* WHAT THE TASK ASKS
Can you carry on the transcript about U.S. circuit board production for AI chips, starting right after its last sentence?

* PAGE TEXT
================================
US Faces Hidden Risk from Chinese Circuit Boards Essential for AI Chips

US Faces Hidden Risk from Chinese Circuit Boards Essential for AI Chips

The US confronts a hidden risk as most circuit boards for AI chips are made in China, raising national security concerns. Domestic manufacturers like TTM Technologies aim to boost production, but face high costs and material shortages.

U.S. Confronts The Hidden Risk Of Chinese Circuit Boards Fundamental To AI Chips. | Transcript:

This is a printed circuit board. The base underneath every single chip, inside every electronic. This one is a motherboard that would actually go into networking and communication customer of ours. From iPhones to fighter jets to the most powerful AI server racks by the likes of Nvidia. The problem is, the vast majority of these, and nearly all of those used in AI data centers are currently made in China, but the U.S. still makes them, too. We want to make sure as the AI industry explodes, as demand explodes, that we can count upon some of that demand coming to U.S. manufacturers, particularly for critical sectors. So we came here to Santa Ana, California, to see how it's done by the biggest

manufacturer of circuit boards in the country, TTM. This is about 110,000ft². This was actually the original TTM facility where it all started in the 80s here. What starts as one thin layer of copper goes through up to a thousand different steps, eventually becoming this - a circuit board up to 140 layers thick, costing from the single digits to $100,000, etched with the blueprint where chips and circuitry will be mounted to make up the world's most advanced electronics. Moore's Law is getting to an end.
================================
* STORED DATA

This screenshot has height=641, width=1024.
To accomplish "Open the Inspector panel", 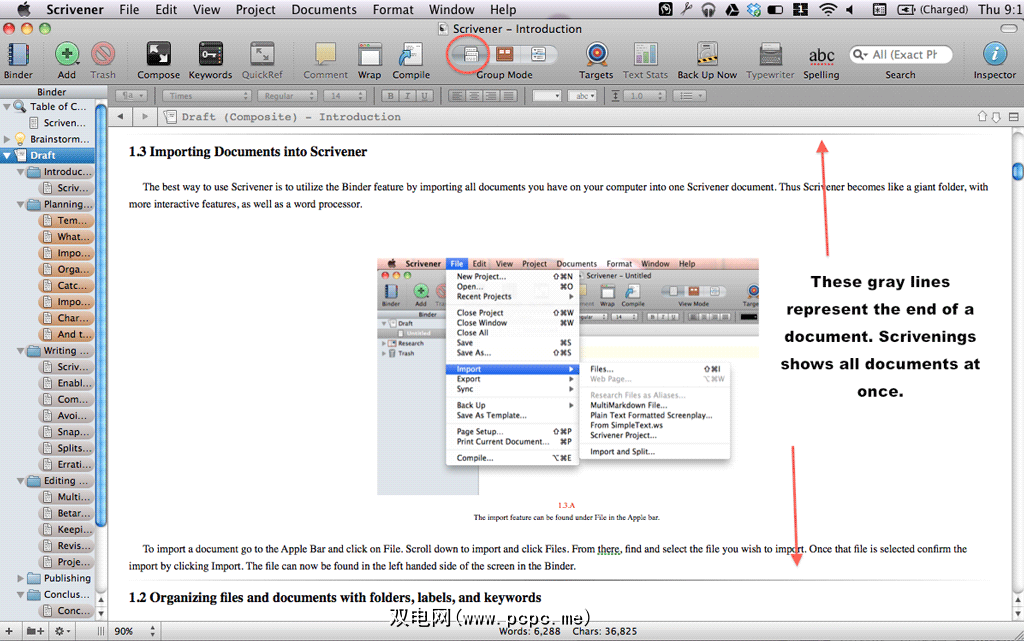I will tap(994, 56).
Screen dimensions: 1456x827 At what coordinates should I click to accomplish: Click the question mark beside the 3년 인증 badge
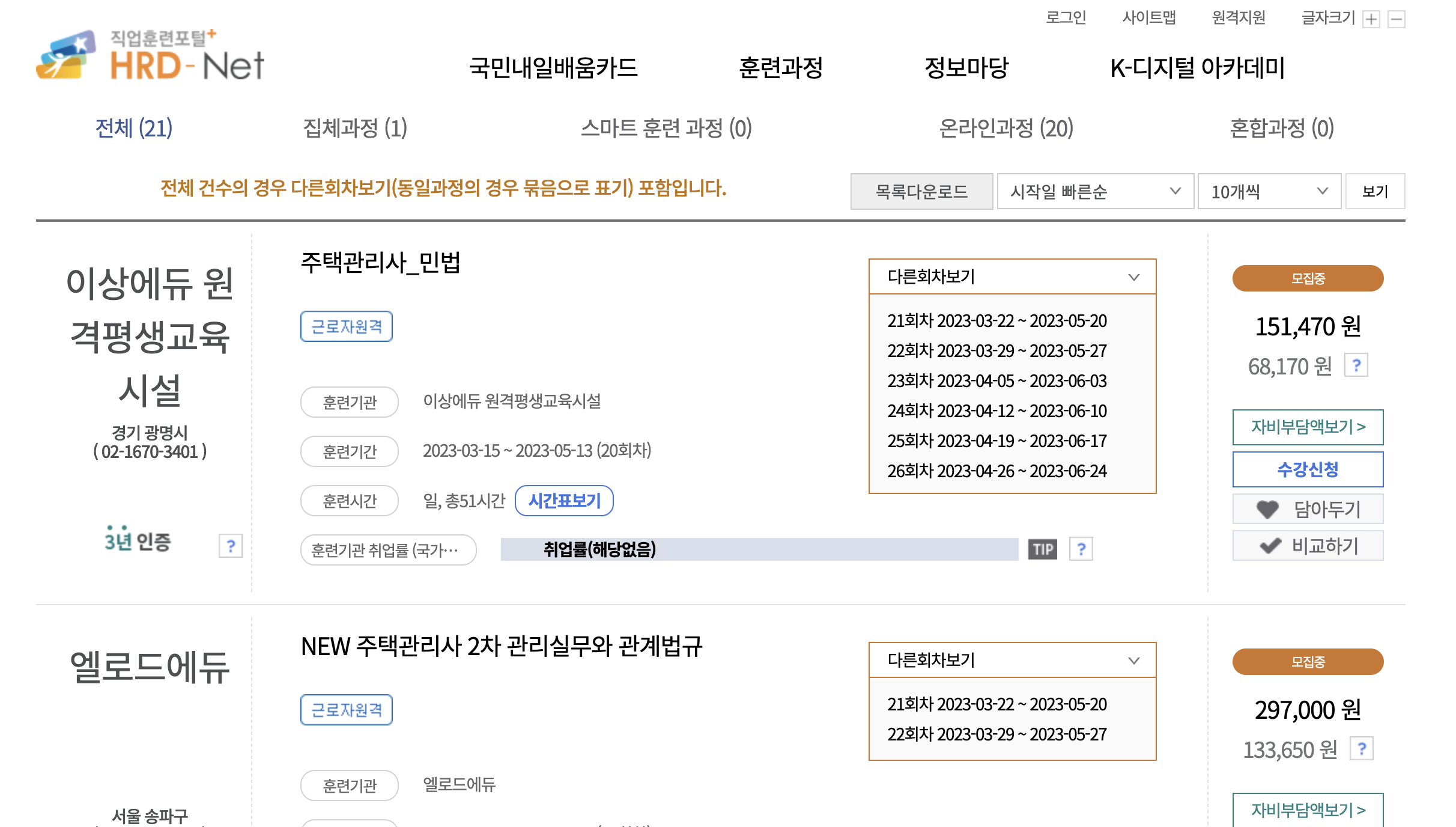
================================
* FINAL RESULT
You cannot increase the complexity of these chips any more. So you need to combine these chips. And that's what we do. Until now, circuit boards have been a quieter part of the chipmaking ecosystem, but not anymore. Demand has skyrocketed in recent years, mostly because of the demand for AI chips and the wars in Iran and Ukraine. Because every circuit board used by the U.S. Department of Defense must be made in the U.S. to keep malicious components from being introduced directly onto the board. And there's simply not enough manufacturing happening here anymore. With China's share of the market soaring over the past three decades. In the year 2000, America produced 30% of the

world's supply of printed circuit boards. Today, that's down to 4%. Some of the advanced chips in AI, Nvidia in particular, they will use Chinese printed circuit boards to mount their chips on. And that's where the vulnerability comes in. The war in Iran has also kept certain raw materials, like resin, from getting out of the Middle East. And all this means circuit board prices have been soaring, too. You have two very large demand signals - AI, data center, networking and defense coming together at the same time. And that puts a lot of pressure on the supply chain.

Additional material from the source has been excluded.